A normal eye can see the distant objects as well as the nearby objt clearly.We will now discuss how the eye is able to focus the objects lying at various distances. An eye 👀 focus the image of the distance objects as well as the nearby objects on its retina by changing the focal length (or converging power) of its lens. The focal length of the length eye- lens is changed by the action of ciliary muscles. The ciliary muscles can change the thickness of the soft and flexible eye- lens and hence it's focal length which, in turn, changes the converging power of the eye- lens). Let us see how it happens.
When the eye is looking at a distant object (at infinity), then the ciliary muscles of the eye are fully relaxed. The relaxed ciliary muscles of the eye pull the suspensory ligaments attached to the eye- lens tightly.
The suspensory ligaments, in turn pull the eye- lens due to which the eye- lens gets stretched and becomes thin (or less convex). The thin eye- lens has large focal length but it's converging power is small. The small converging power of thin eye- lens is sufficient to converge the parallel rays of light coming from a distant object to form an image on the retina of the eye 👁️.
When the eye is looking at a distant object, the eye is said to be unaccommoded because it is the relaxed state of the eye. The thin eye- lens is not powerful enough to converge the diverging light rays coming from the nearby objects onto the retina.

◆ Description of the task: In the text on how the eye focuses, what state are the ciliary muscles in when the eye looks at a distant object?

◆ Recorded data:
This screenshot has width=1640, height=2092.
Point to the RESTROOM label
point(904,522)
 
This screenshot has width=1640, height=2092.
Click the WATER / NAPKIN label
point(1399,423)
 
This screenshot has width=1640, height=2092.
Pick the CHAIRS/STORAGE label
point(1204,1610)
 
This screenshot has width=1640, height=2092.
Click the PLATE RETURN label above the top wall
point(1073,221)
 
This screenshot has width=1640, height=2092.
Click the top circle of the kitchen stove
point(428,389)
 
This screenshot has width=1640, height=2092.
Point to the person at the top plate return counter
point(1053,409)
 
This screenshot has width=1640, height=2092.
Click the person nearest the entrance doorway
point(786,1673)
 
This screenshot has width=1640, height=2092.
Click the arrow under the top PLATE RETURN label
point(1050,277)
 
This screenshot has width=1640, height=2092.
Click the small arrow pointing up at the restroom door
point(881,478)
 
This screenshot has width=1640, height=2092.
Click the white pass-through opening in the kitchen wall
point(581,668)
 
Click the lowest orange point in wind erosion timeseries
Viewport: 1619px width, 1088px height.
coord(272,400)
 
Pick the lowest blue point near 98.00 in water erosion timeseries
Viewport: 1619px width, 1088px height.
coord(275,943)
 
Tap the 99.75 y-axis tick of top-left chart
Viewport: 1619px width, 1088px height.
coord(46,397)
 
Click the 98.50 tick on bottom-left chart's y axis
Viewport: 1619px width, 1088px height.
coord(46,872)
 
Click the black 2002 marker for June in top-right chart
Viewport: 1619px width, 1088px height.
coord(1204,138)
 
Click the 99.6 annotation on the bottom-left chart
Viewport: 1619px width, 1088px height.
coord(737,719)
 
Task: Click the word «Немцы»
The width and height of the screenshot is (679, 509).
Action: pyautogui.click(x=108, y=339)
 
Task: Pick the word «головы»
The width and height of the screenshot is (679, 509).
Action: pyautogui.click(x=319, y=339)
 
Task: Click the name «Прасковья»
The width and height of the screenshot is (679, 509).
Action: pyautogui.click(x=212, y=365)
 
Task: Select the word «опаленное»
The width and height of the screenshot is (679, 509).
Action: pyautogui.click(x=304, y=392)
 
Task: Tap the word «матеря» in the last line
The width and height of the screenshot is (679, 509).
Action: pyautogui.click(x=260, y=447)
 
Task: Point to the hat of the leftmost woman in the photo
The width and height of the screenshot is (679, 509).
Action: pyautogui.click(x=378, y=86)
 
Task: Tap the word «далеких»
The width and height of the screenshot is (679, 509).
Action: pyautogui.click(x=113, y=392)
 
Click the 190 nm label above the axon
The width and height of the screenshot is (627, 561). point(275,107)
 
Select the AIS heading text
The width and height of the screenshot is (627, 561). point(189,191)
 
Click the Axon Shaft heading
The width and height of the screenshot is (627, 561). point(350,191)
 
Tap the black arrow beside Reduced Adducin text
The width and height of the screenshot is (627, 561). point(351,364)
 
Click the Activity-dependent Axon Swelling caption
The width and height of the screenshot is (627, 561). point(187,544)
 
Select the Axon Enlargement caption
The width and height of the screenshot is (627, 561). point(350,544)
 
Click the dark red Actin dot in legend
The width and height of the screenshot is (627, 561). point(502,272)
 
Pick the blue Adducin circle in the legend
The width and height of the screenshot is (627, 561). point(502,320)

◆ Answer to this exercise: They are fully relaxed.